IGNACE – The community committee mandated to help Ignace residents decide whether they want to host a giant repository for spent nuclear fuel did not meet for 11 months in 2022-2023, according to a longtime member of the panel.
There were no full meetings of the Willingness Committee from November 2022 until October 2023, Roger Dufault, a member since 2018, said this week.
“I can remember going through spring and seeing (Ignace community development strategist) Keith Roseborough, who was technically in charge,” Dufault recalled. “At that point I said ‘Hey, what's going on with willingness? Why aren't we meeting?’
“He said ‘Oh, well, you know, it’s coming, it’s coming.’ That’s all we’d ever hear.”
Ignace council temporarily suspended the committee’s operations last week.
The Willingness Committee, also called the Ignace Community Nuclear Liaison Committee (ICNLC), is a group of six who are supposed to be part of the “willingness process” of determining community support for a proposed deep geological repository (DGR) in the Ignace-Wabigoon Lake area.

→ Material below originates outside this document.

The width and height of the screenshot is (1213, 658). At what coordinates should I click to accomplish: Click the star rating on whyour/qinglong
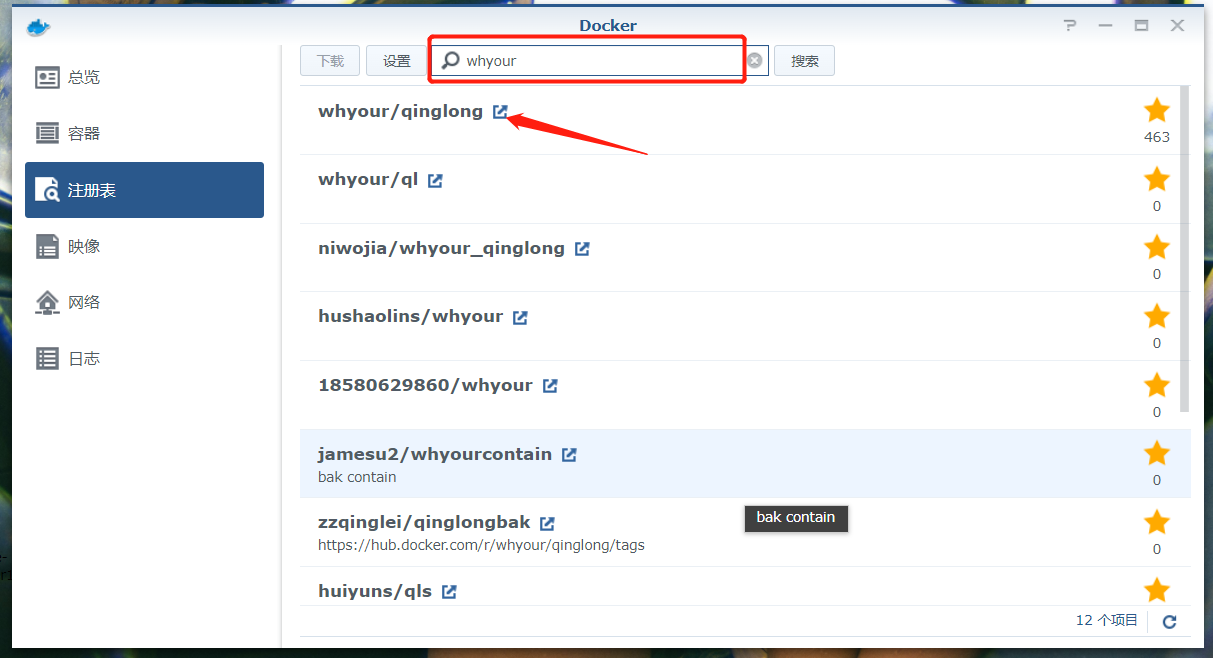pyautogui.click(x=1157, y=110)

Two of its six members are from township council. Dufault, a cabinet maker with deep roots in the community, is one of the other four. The township wants to recruit three more to the committee, bringing the total to nine.
Community willingness is a core principle in decision-making for the Nuclear Waste Management Organization (NWMO) as it chooses between Ignace-Wabigoon Lake and the South Bruce area for the site of its DGR, a facility hundreds of metres below ground for the long-term management of waste from Canada’s nuclear power plants.
Potential host communities must go through a “willingness process” to gauge community acceptance for hosting the DGR.
The process in Ignace includes the Willingness Committee and an ongoing “willingness study” being conducted by With Chela Inc., a consulting firm the township contracted in 2023.
With Chela’s team knocked on doors and spoke with Ignace residents in November and have a return visit scheduled for late January. They have also set up a toll-free number and website through which Ignace residents can contact them.
The NWMO has a Learn More Centre where Ignace residents can get information about nuclear power and the DGR. It’s located where Dufault’s family operated a hardware store for decades.
Dufault said the township’s approach to the committee lately is one of “no consultation – ‘it’s our way or the highway.’”
Committee members are not being kept in the loop and are being told they must attend “mandatory training” after years of service, he said.
“I used to really enjoy being on the ICNLC,” he said. “It’s not fun anymore.”
Dufault was one of 10 Ignace residents – along with individuals from Dryden, Lac Seul First Nation and Atikokan – who toured Finland’s DGR in early November. He said the tour convinced him of the DGR’s safety.
“My biggest concern right now is addressing misinformation” because DGR critics “take things out of context,” he said.